۱۴۰۱ اردیبهشت ۷, چهارشنبه

Russia’s Lavrov Says NATO Is Using Ukraine as a Proxy, Warns Against World War III


 Russia’s Lavrov Says NATO Is Using Ukraine as a Proxy, Warns Against World War III

Ukraine said the Russian foreign minister’s comments suggest that Moscow senses defeat 

A girl held a photo of her father, who served with Ukraine’s territorial defense forces, at his funeral in Bucha, Ukraine, on Tuesday. ZOHRA BENSEMRA/REUTERS

By 

James Marson

Updated April 26, 2022 1:34 pm ET

Russia’s top diplomat said the West was engaged in a proxy war with his country that could escalate into a world war with nuclear weapons, as Western nations elevated their commitment to helping Ukraine defend itself.

“The risk is serious, real. It should not be underestimated,” Russian Foreign Minister Sergei Lavrov said in a Russian state-television interview broadcast Monday night. “Under no circumstances should a third world war be allowed to happen,” he said, adding that “there can be no winners in a nuclear war.”

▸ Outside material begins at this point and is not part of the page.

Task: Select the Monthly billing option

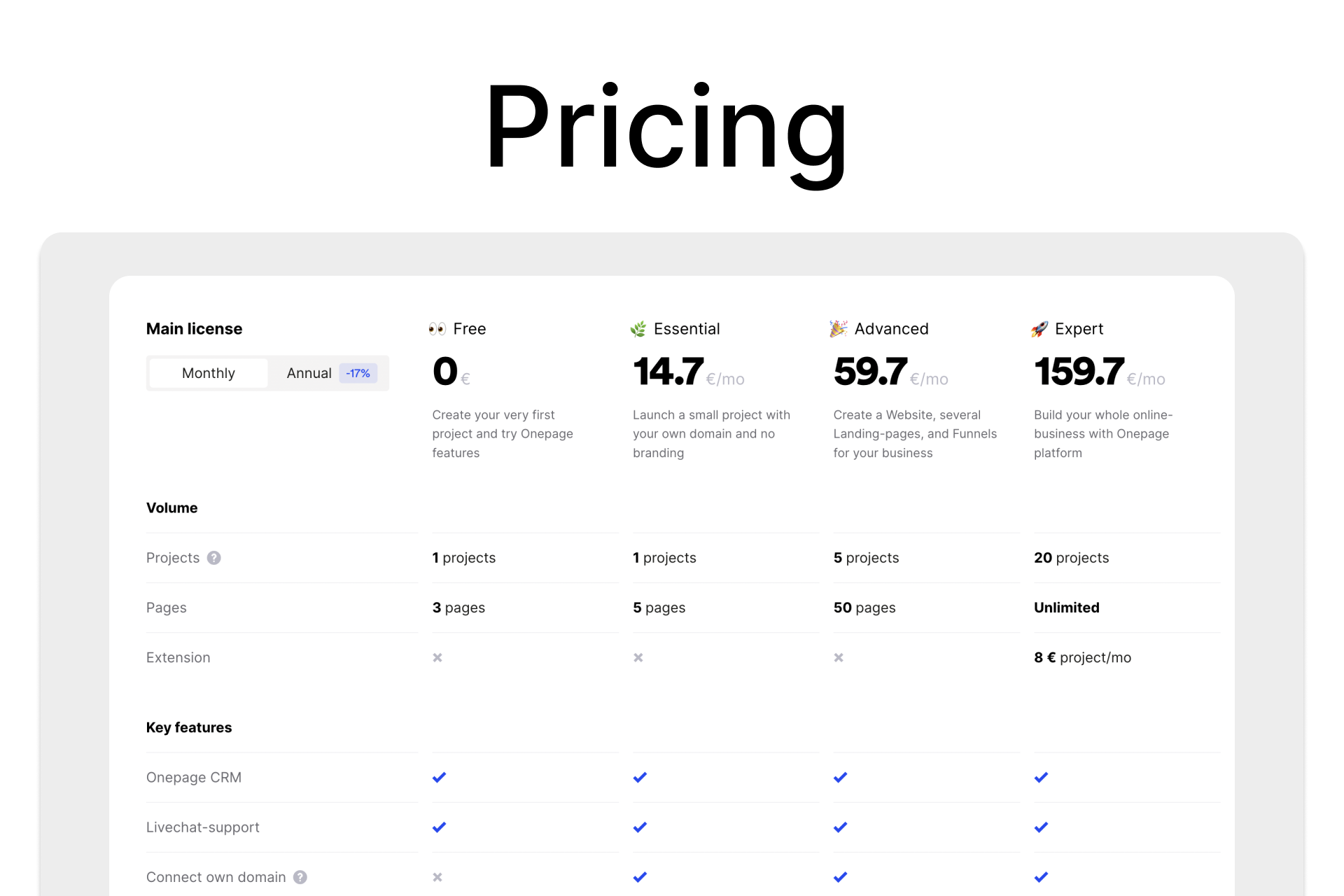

Mr. Lavrov said the West was increasing the risk of a bigger conflict by providing arms to Ukraine: “NATO is, in essence, going to war with Russia through a proxy and arming that proxy.”

Ukrainian Foreign Minister Dmytro Kuleba said Mr. Lavrov’s comments were aimed at scaring countries off supporting Ukraine. “This only means Moscow senses defeat in Ukraine,” he wrote on Twitter. “Therefore, the world must double down on supporting Ukraine so that we prevail and safeguard European and global security.”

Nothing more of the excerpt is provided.